6. In India startup industry is widening. How can credit rating play a role in this?

If the start-ups raise funds through borrowings, there is a need for rating. Most start-ups today get funded by venture capitalists or private equity investors, as they don’t have a track record, and due to their riskiness, need to raise funds from equity-type instruments rather than debt-type instruments.

In India, currently, most of the start-ups are engaged in replacing the traditional intermediaries, and directly connecting the goods or service provider and the customer. Here, entry-level barriers are not great, and hence, the assumptions made while starting the business in terms of supply-demand, quickly change if many more players enter. This is a risk which is difficult to evaluate, and often becomes judgmental. Hence, credit ratings for start-ups are difficult. Few venture capitalists and private equity players do take a rating as third party validation of business projections of the start-up.

7. Recent ratings by Brickwork?


Brickwork rates a variety of clients – Manufacturing Companies, Infrastructure Companies, EPC Contractors, Banks / NBFCs / HFCs, MSME borrowers, and so on. Some of the large companies we have rated belong to the TATA, Reliance (Anil Ambani), Zee, Adani, Lodha Groups, 17 Public and Private Banks, many PSUs, Indiabulls, DHFL, Patanjali Ayurved, etc. All our rating rationales are in public domain, and can be accessed by interested parties by visiting our website.

8. Any major plans in pipeline that you would like to share?

We have our presence across 150 locations and offices in 9 major cities in India. We have been expanding our grading services from last few years and we are planning to add few more new services in grading. We have Brickwork Placement Reporting Services (BPRS) for MBA / Engineering colleges.

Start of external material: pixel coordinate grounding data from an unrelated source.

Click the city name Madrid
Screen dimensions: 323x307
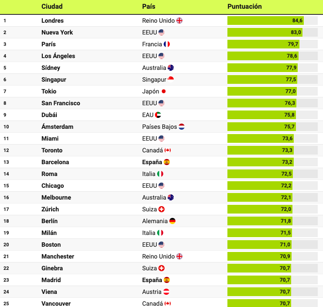click(51, 280)
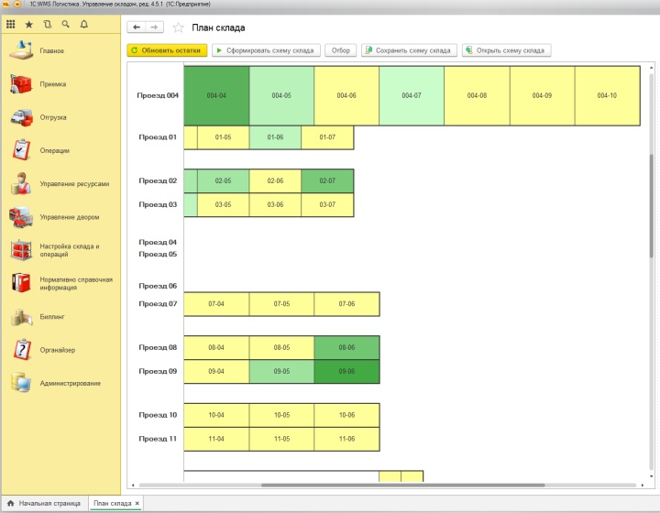Switch to Начальная страница tab
The height and width of the screenshot is (513, 660).
tap(44, 504)
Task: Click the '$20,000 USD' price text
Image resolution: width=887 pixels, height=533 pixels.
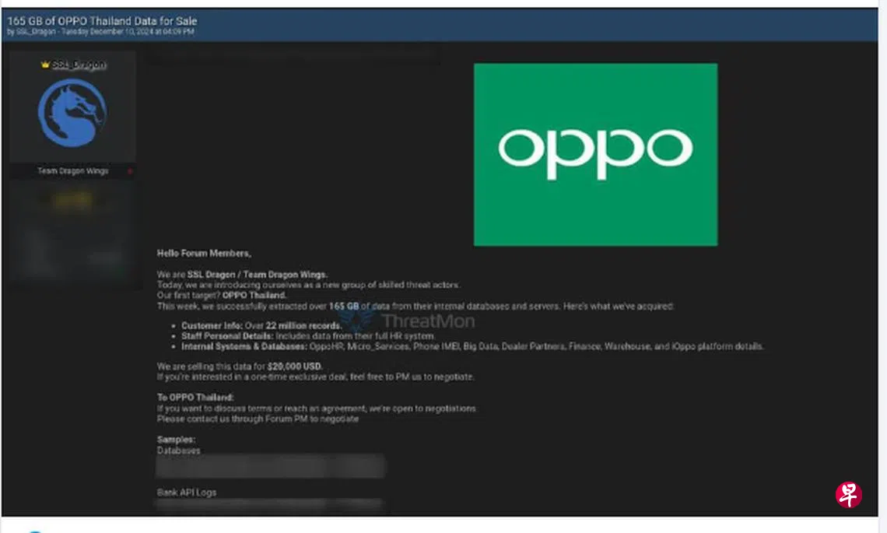Action: [x=294, y=366]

Recently Brickwork audited the placement reports of the prestigious IIM Ahmedabad (IIMA) for the Final Placements 2016 and Summer Placements 2016 of its various management programmes. We also offer grading services such as hospital grading, real estate grading, NGO and MFI grading among others.

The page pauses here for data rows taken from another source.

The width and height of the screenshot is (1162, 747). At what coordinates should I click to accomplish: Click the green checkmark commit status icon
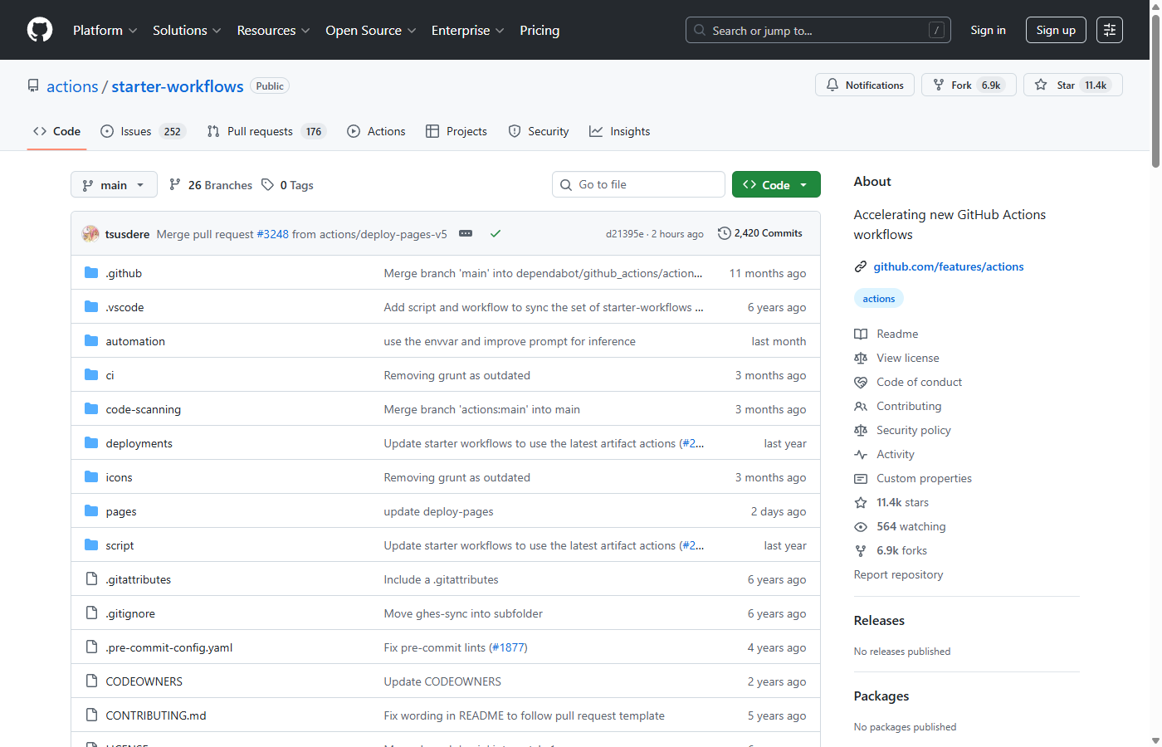[496, 233]
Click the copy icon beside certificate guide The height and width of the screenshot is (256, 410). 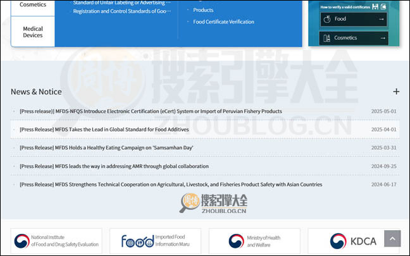tap(383, 6)
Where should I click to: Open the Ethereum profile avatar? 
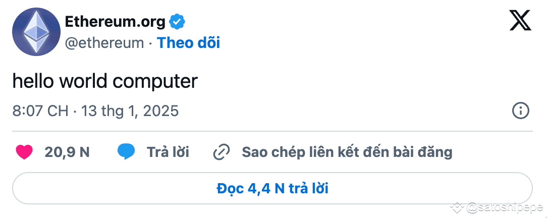point(36,32)
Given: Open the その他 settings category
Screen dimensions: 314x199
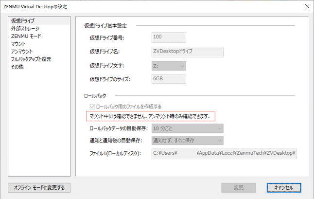Looking at the screenshot, I should (x=17, y=67).
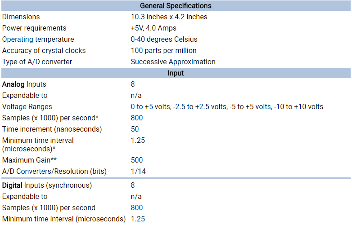The width and height of the screenshot is (352, 225).
Task: Select the Power requirements label
Action: 34,28
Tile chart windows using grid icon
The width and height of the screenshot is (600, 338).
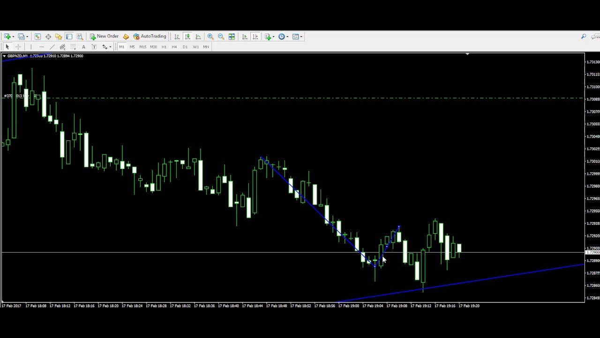point(232,37)
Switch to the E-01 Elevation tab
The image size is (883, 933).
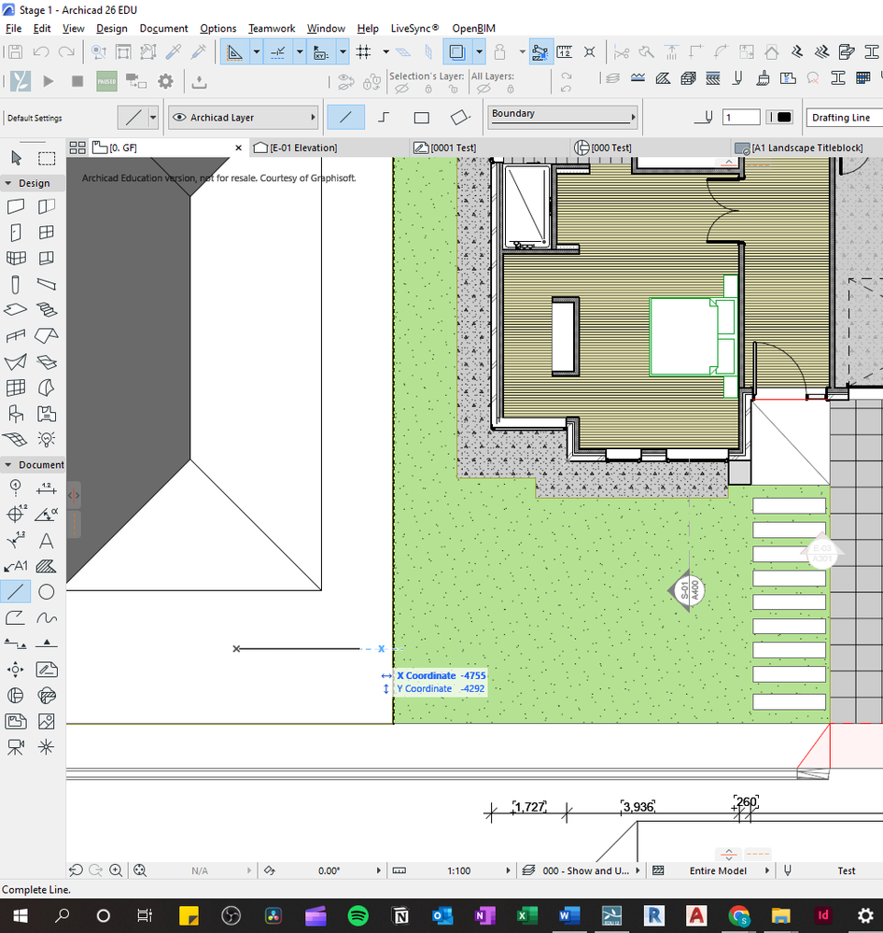(303, 148)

9. How is Brickwork different from other players in the same beat?

Credit Rating is a regulated business, and hence, all CRAs need to maintain certain standards, like rating criteria in public domain, separation of business development and rating teams, high degree of professionalism and integrity, etc. I am sure the Indian rating industry strives to maintain such standards.

Coming to Brickwork, we are an Indian owned entity, having operational freedom to develop our own criteria, models and rating methodologies. It is clear that models developed for US or European markets are not necessarily suitable for India, where a large number of small and medium sized businesses exist, transparency in financial statements is modest, and availability of data in public is limited. It is here, that a good knowledge of local business and environment in which they operate, becomes important.

In Brickwork, almost all our Senior Rating Executives are ex-bankers, with wide range of experience in credit risk assessment, lending, recovery, delinquency management, etc. They bring to table their knowledge and experience, and fill-in gaps which exist in risk evaluation as per rating models.

Secondly, we have decentralized rating teams, and our Analysts operate currently from 7 cities. This helps in getting in touch with the borrowers on regular basis.